** Opening Selected excerpt block **
Grim aftermath of Israeli missile strike on busy Gaza cafe described by witnesses
Al-Baqa cafe, close to the harbour in Gaza City, was almost full in the early afternoon when it was hit by a missile, immediately transforming a scene of relative calm amid the biggest urban centre in Gaza into one of carnage.
Among those killed, who included many women, children and elderly people, was a Palestinian photojournalist and an artist who had exhibited internationally.
The Israel Defense Forces (IDF) said on Tuesday that it was reviewing the attack, which it said had struck 'several Hamas terrorists in the northern Gaza Strip'.
Abu al-Nour, 60, said he had stepped outside the cafe to get some lunch and was returning when the attack took place.
'Just as I was close, a missile struck. Shrapnel flew everywhere, and the place filled with smoke and the smell of gunpowder. I couldn't see anything. I ran toward the cafe and found it destroyed. I went inside and saw bodies lying on the ground. All the cafe workers were killed,' he told the Guardian.
'There was a family there with their young children –why were they targeted? It was a place where people came to find some relief from the pressures of life.'
The cafe and restaurant had so far survived more than 20 months of war and offered some respite from the relentless violence of the conflict.
'There's always a lot of people at that spot, which offers drinks, spaces for families and internet access,' said Ahmad al-Nayrab, 26, who was walking on the nearby beach when he heard a loud explosion.
'It was a massacre,' he told AFP. 'I saw bits of bodies flying everywhere, bodies mangled and burned. It was a bloodcurdling scene; everybody was screaming.'
Adam, 21, was working nearby, renting chairs and tables on the small promenade.
'When the strike happened, we dropped to the ground as shrapnel began falling on us. We started running, trying to understand what had happened, and we helped with the rescue efforts. When I reached the site, the scenes were beyond anything imaginable. I knew all the workers at the place. It was full of customers of all ages,' he told the Guardian.
Other witnesses described seeing a dead four-year-old child, an elderly man with both legs severed and many others with severe injuries. Photographs showed pools of blood and flesh amid shattered concrete columns and roofing, as well as a deep crater suggesting the use of a powerful weapon by Israel.
** Closing Selected excerpt block **
** Opening Supplied material block **
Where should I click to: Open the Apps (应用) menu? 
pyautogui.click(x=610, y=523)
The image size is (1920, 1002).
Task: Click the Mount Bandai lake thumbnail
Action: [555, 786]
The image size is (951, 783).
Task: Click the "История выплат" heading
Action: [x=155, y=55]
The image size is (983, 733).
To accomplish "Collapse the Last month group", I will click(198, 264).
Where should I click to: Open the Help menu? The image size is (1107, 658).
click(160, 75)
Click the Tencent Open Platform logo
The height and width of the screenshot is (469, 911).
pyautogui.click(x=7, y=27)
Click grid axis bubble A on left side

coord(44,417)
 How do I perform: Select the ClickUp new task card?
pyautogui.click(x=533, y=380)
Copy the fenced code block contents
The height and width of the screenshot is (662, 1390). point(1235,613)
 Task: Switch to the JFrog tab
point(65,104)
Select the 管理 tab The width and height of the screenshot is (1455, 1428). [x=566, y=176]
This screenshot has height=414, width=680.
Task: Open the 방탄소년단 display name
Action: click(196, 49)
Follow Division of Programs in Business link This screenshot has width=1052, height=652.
** Closing Supplied material block **
Tasks to carry out:
1 - In the article on the Gaza cafe strike, what was Adam doing nearby when the missile hit?
2 - Name every witness the article on the Gaza cafe strike identifies by name, with the age given for each.
3 - Continue the article on the Gaza cafe strike from its final sentence.

Task-by-task results:
1 - He was renting chairs and tables on the small promenade.

2 - Abu al-Nour, 60; Ahmad al-Nayrab, 26; Adam, 21.

3 -
The IDF spokesperson said that 'prior to the strike, steps were taken to mitigate the risk of harming civilians using aerial surveillance'.
Two other strikes in Gaza City killed 15 people, according to al-Shifa hospital, which received the casualties, and there were also reports from witnesses, hospitals, and Gaza's health ministry that Israeli forces killed 11 people who had been seeking food in the south of the territory.
Israel has ramped up its offensive in Gaza in recent days, with multiple waves of airstrikes and new 'evacuation orders' which have forced tens of thousands of people to leave makeshift homes across a swath of the north of the devastated territory.
The orders warned of impending assaults and told Palestinians to head south to overcrowded coastal zones where there are few facilities and a limited supply of water. About 80% of the territory is now covered by such orders or controlled by Israeli forces.
The IDF has signalled that it plans to advance into the centre of Gaza City, the most densely populated part of Gaza, to fight Hamas militants based there.
The war began when Hamas-led militants launched an attack into southern Israel on 7 October 2023, killing about 1,200 people, mostly civilians, and taking about 250 hostages back to Gaza.
Israel's subsequent military offensive has killed more than 56,500 Palestinians, mostly civilians, displacing almost the entire 2.3 million population of Gaza and reducing much of the territory to rubble.